Quantifying brain microstructure with diffusion MRI: Theory and parameter estimation

TL;DR

This paper reviews models of diffusion MRI in brain tissue, emphasizing three main approaches to quantify microstructure, including transient effects, long-time limit modeling, and advanced encoding techniques, to improve tissue characterization.

Contribution

It provides a comprehensive framework unifying diffusion MRI models in brain tissue and discusses future directions for quantitative microstructure markers.

Findings

Transient diffusion effects reveal microstructural length scales.

Parameter estimation faces degeneracies in multi-Gaussian models.
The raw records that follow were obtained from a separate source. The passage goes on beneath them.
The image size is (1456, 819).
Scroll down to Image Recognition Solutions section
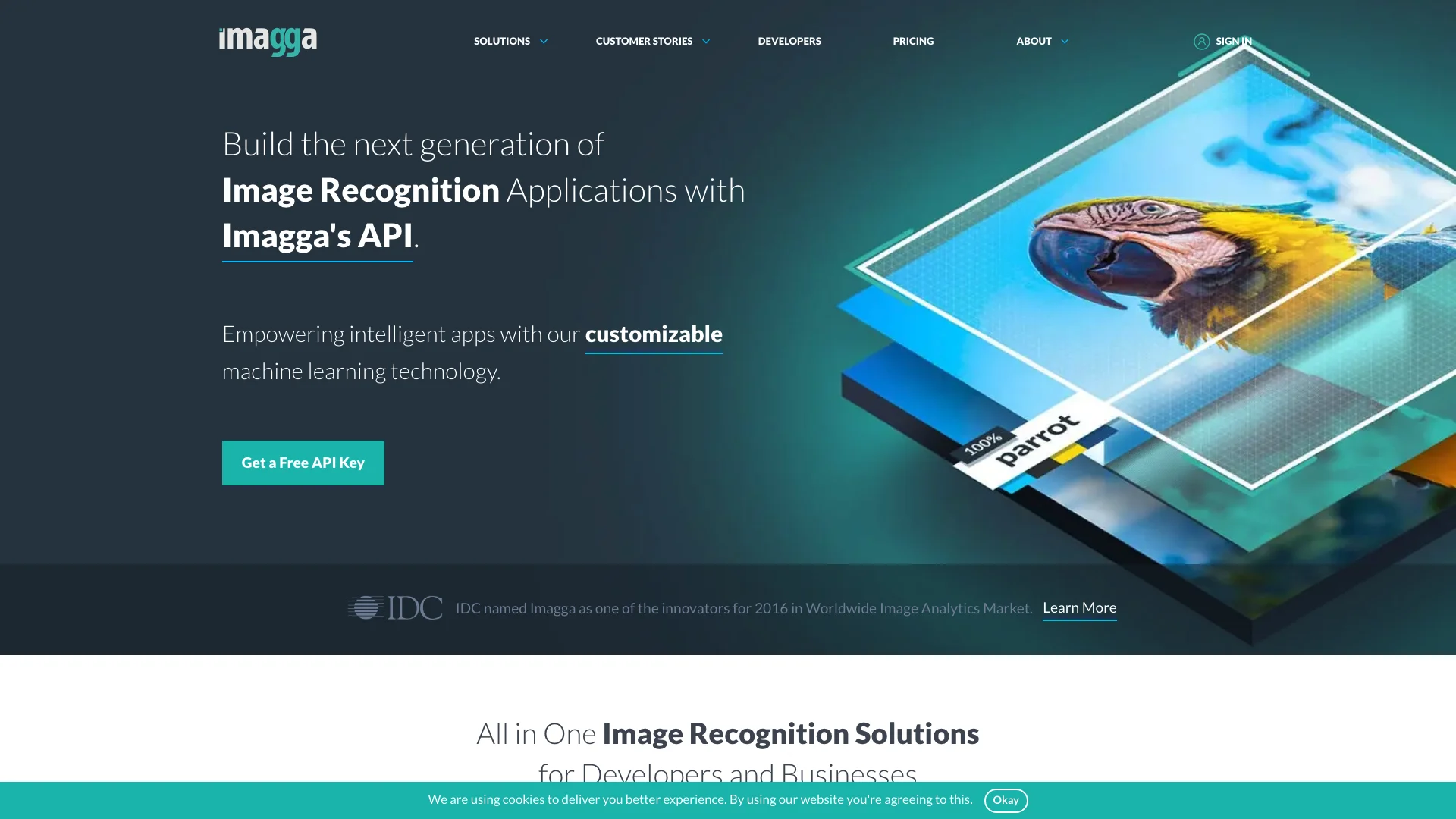pos(728,732)
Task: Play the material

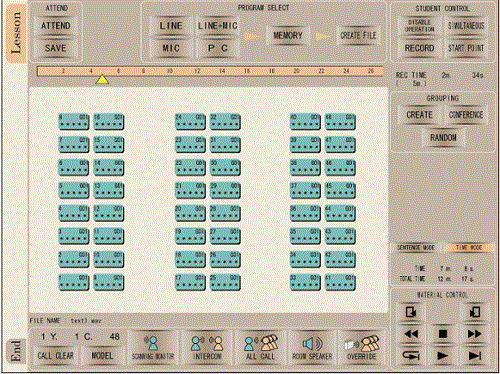Action: pyautogui.click(x=443, y=356)
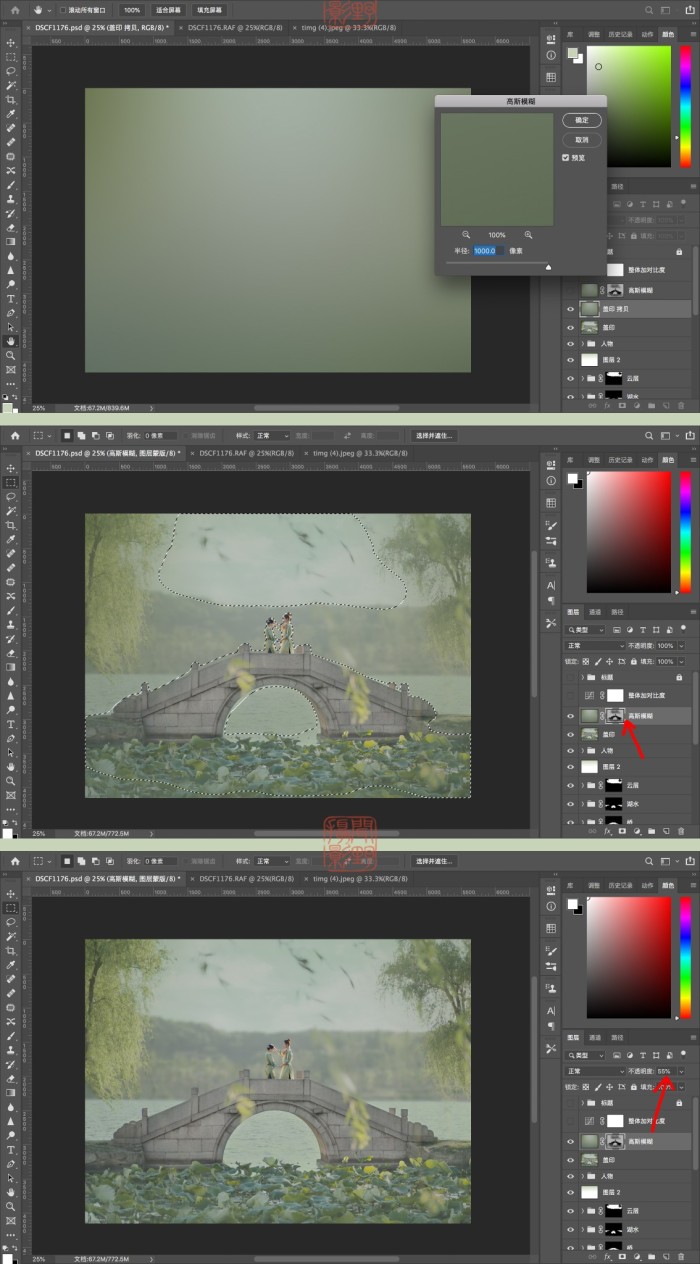This screenshot has height=1264, width=700.
Task: Hide the 盖印 拷贝 layer
Action: coord(571,309)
Multiple diffusion encoding techniques access additional tissue information.

Abstract

We review, systematize and discuss models of diffusion in neuronal tissue, by putting them into an overarching physical context of coarse-graining over an increasing diffusion length scale. From this perspective, we view research on quantifying brain microstructure as occurring along the three major avenues. The first avenue focusses on the transient, or time-dependent, effects in diffusion. These effects signify the gradual coarse-graining of tissue structure, which occurs qualitatively differently in different brain tissue compartments. We show that studying the transient effects has the potential to quantify the relevant length scales for neuronal tissue, such as the packing correlation length for neuronal fibers, the degree of neuronal beading, and compartment sizes. The second avenue corresponds to the long-time limit, when the observed signal can be approximated as a sum of multiple non-exchanging anisotropic Gaussian components. Here the challenge lies in parameter estimation and in resolving its hidden degeneracies. The third avenue employs multiple diffusion encoding techniques, able to access information not contained in the conventional diffusion propagator. We conclude with our outlook on the future directions which can open exciting possibilities for designing quantitative markers of tissue physiology and pathology, based on methods of studying mesoscopic transport in disordered systems.